TASK BRIEF — Rewrite every line of the listing below, switching "dropdown" to "menu" and leaving everything else unchanged. Leave the pictures out of your answer.

DATA RECORDS —
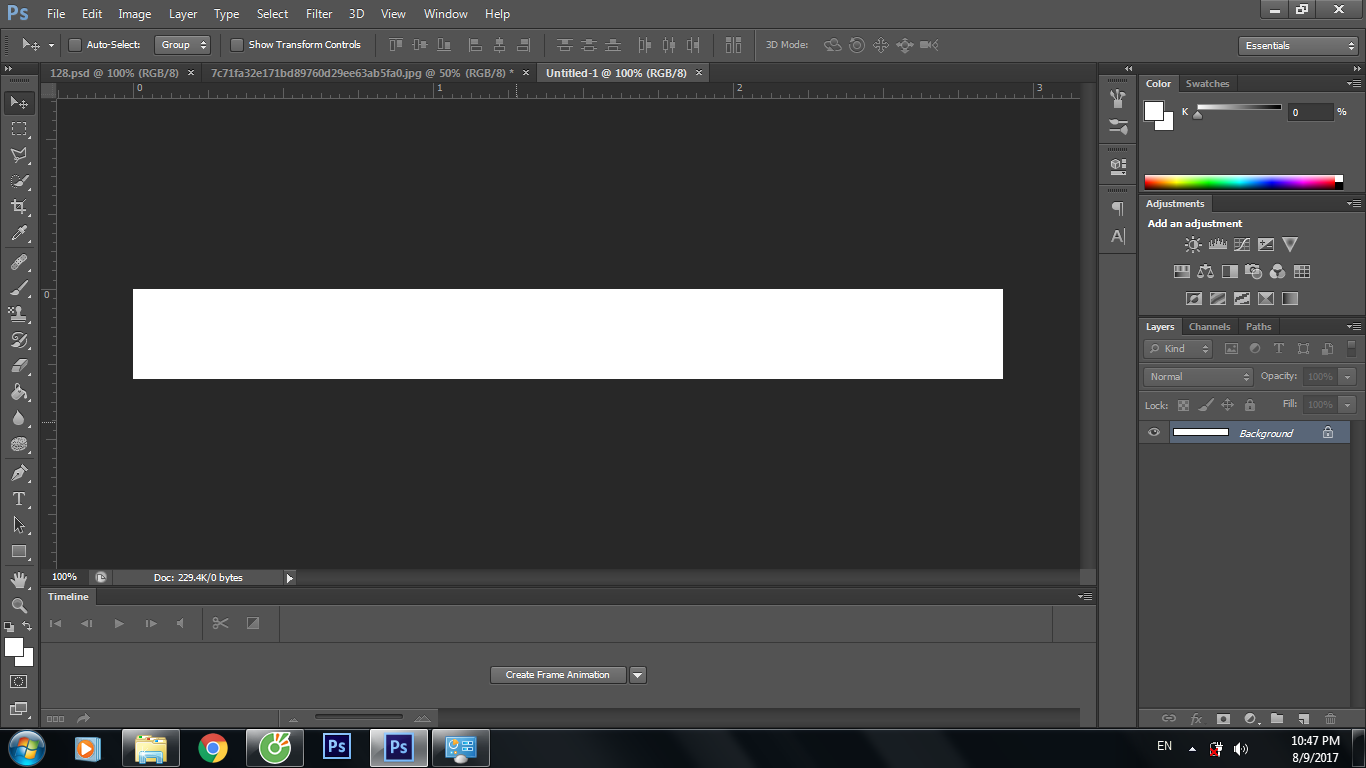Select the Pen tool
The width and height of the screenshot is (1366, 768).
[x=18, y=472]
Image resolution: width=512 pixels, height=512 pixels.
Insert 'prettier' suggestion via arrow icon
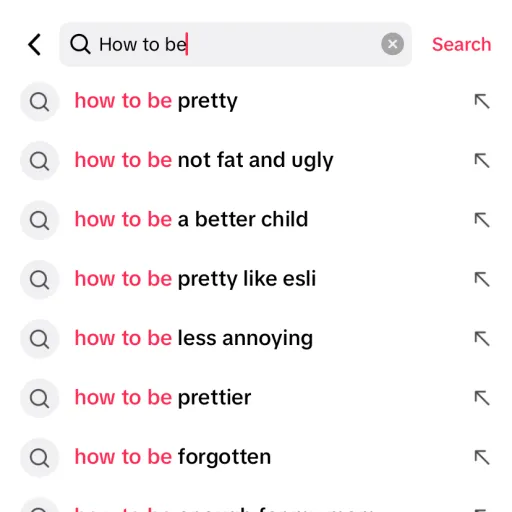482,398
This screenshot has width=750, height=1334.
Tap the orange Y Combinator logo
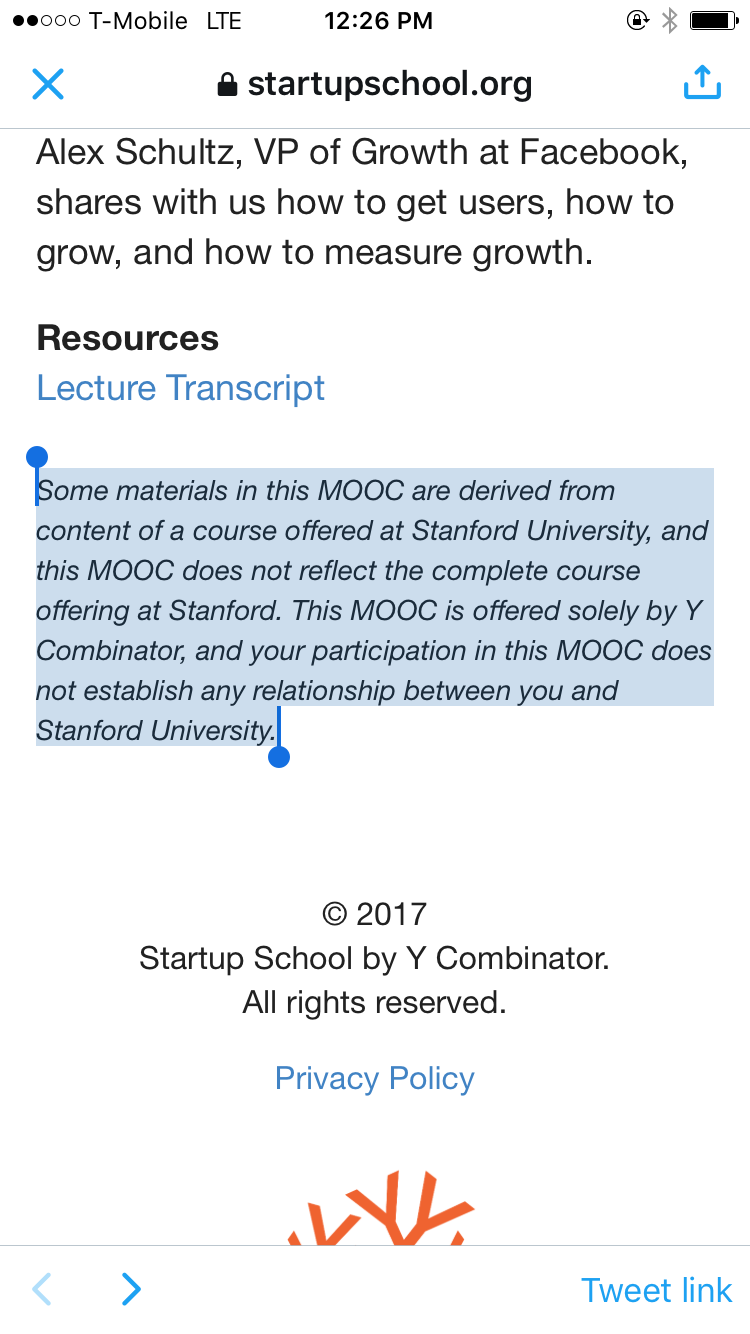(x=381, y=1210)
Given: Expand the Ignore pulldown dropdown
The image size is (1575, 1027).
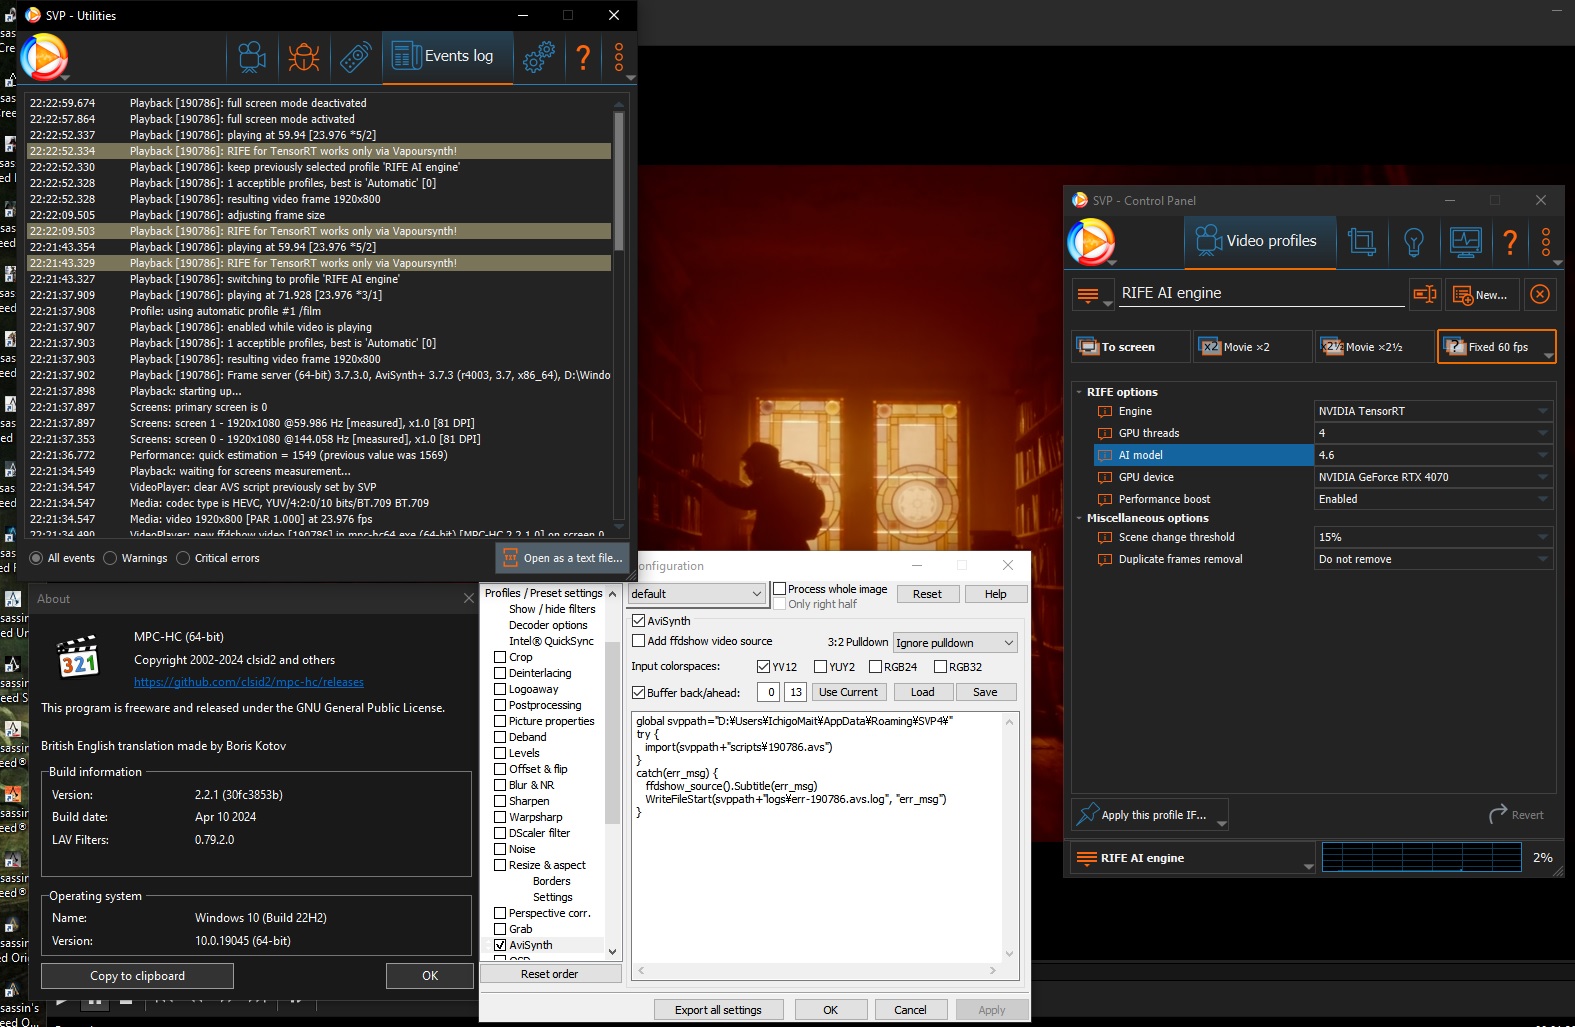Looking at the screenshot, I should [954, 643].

RESULT OF THIS EXERCISE —
Select the Pen tool
The width and height of the screenshot is (1366, 768).
[x=18, y=472]
Image resolution: width=512 pixels, height=512 pixels.
Insert 'prettier' suggestion via arrow icon
482,398
This screenshot has width=750, height=1334.
Tap the orange Y Combinator logo
(x=381, y=1210)
Given: Expand the Ignore pulldown menu
The image size is (1575, 1027).
Looking at the screenshot, I should [954, 643].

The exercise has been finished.